The boy who'd said the offensive words said he didn't mean to offend. He was using the term, as many young people do, as slang to address his buddies. Some felt the issue wasn't as serious because the boy who used the term is also black. Smith said she is not comforted that the boy who said the word is the same race as her son.
"That doesn't make it any less degrading," she said. "Especially when you come from a home where that language is wrong."
So the high school coaches affiliated with the schools in question and Kallunki decided to do something a little different.
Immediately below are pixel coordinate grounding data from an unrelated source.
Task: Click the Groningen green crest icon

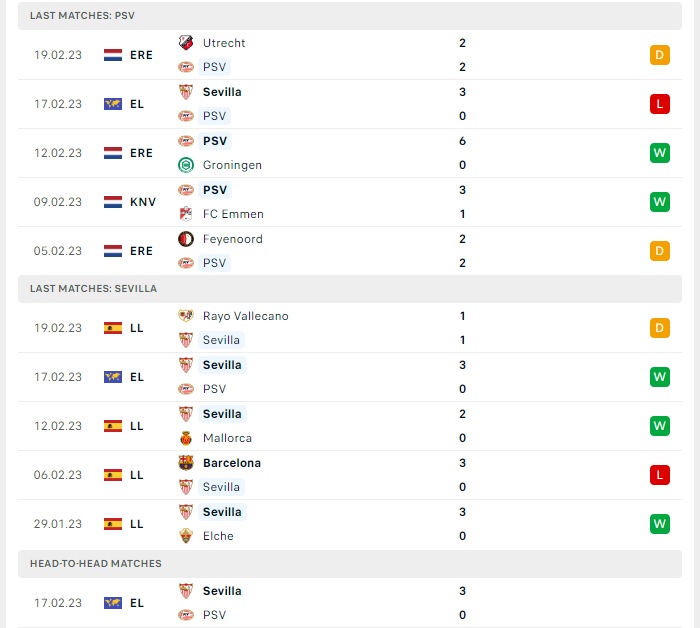Action: (x=186, y=165)
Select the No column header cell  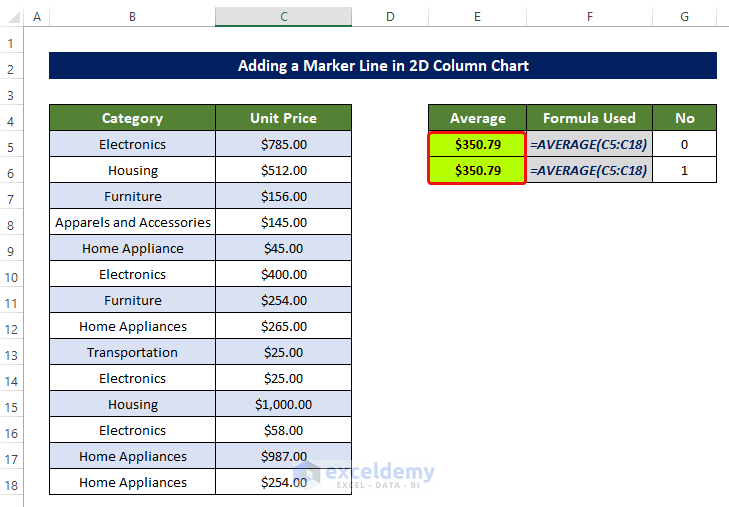[x=684, y=118]
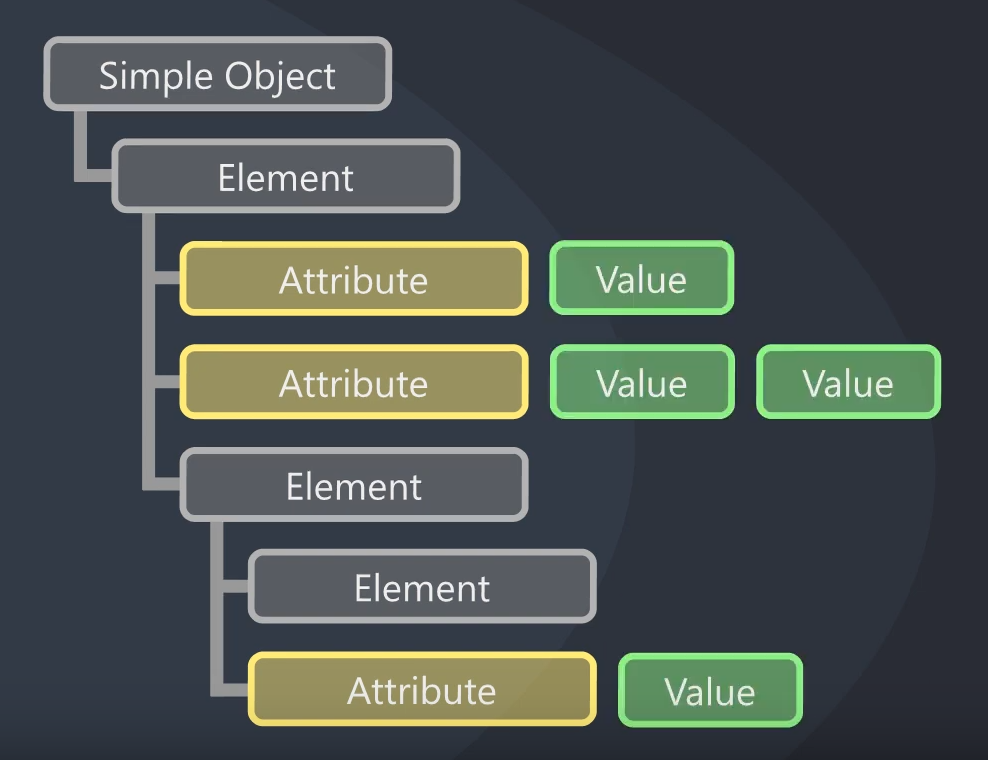Select the Element box under Simple Object

coord(285,176)
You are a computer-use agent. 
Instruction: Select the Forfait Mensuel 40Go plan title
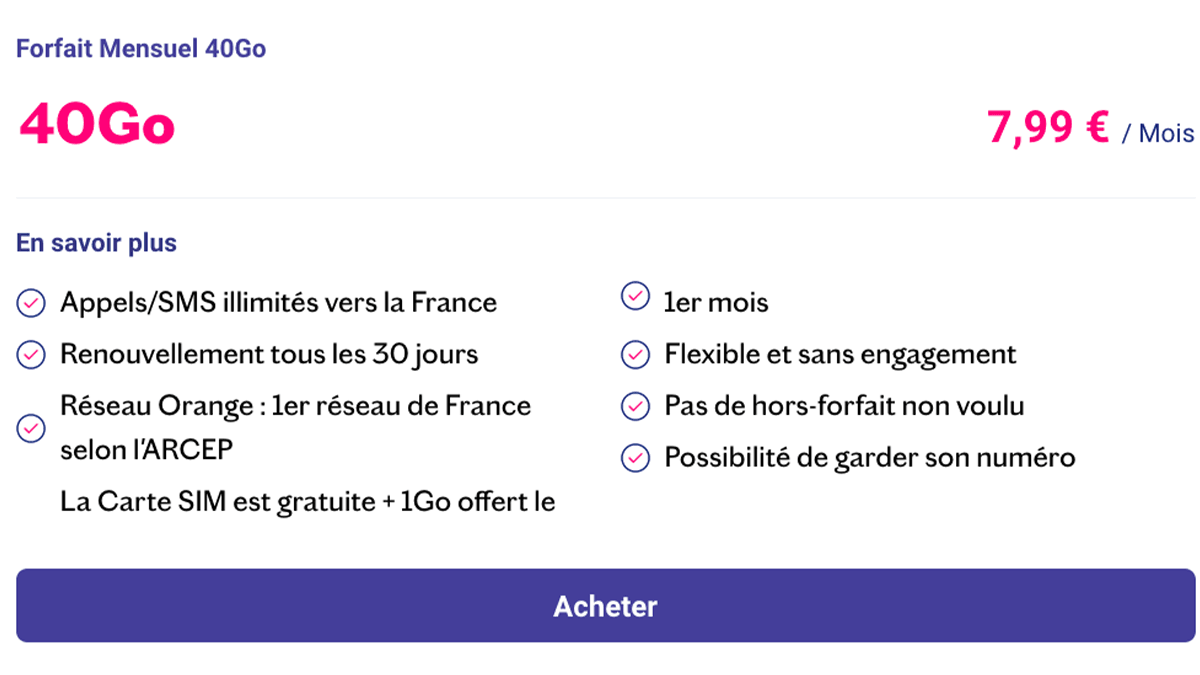click(140, 47)
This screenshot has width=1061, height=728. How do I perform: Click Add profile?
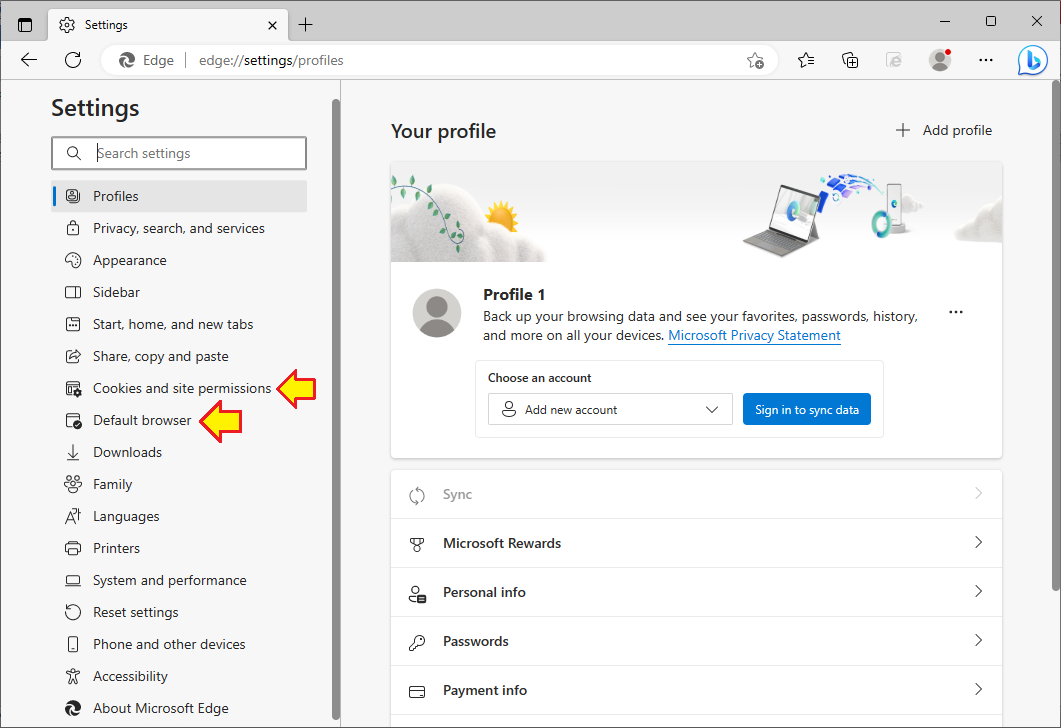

The boy would receive a punishment for using offensive language, which included an apology, but the entire league would be invited to a seminar on sportsmanship and the use of offensive language.
That seminar was held Thursday night at Karl G. Maeser Preparatory Academy in Lindon, and it featured the Rev. France Davis, pastor of Calvary Baptist and a longtime professor at the University of Utah.
Davis used his experiences and ability to teach in parables to illustrate why using the slur in any context, among any group, is inappropriate.
"It is a serious issue, and it can't be swept under the rug," he told the group in the school's gymnasium.
The problem many coaches and teachers face is that rap music, movies and comedians use the word liberally, mostly by changing the "er" on the end to an "a." Teens tell coaches it is a term of endearment and slang that young people of many races use. The one exception is that it is still generally unacceptable for whites to use it, even as a joke with friends.
Davis said he sees teens using it more frequently, and gets calls to speak on the origins of the word and why it's unacceptable to use.
"It doesn't make any difference," he said of the adaptations Hollywood has made to the word. "They're both negative, and they both have connotations that make them not appropriate to use in any setting. … There are no acceptable uses of that particular word in conversations."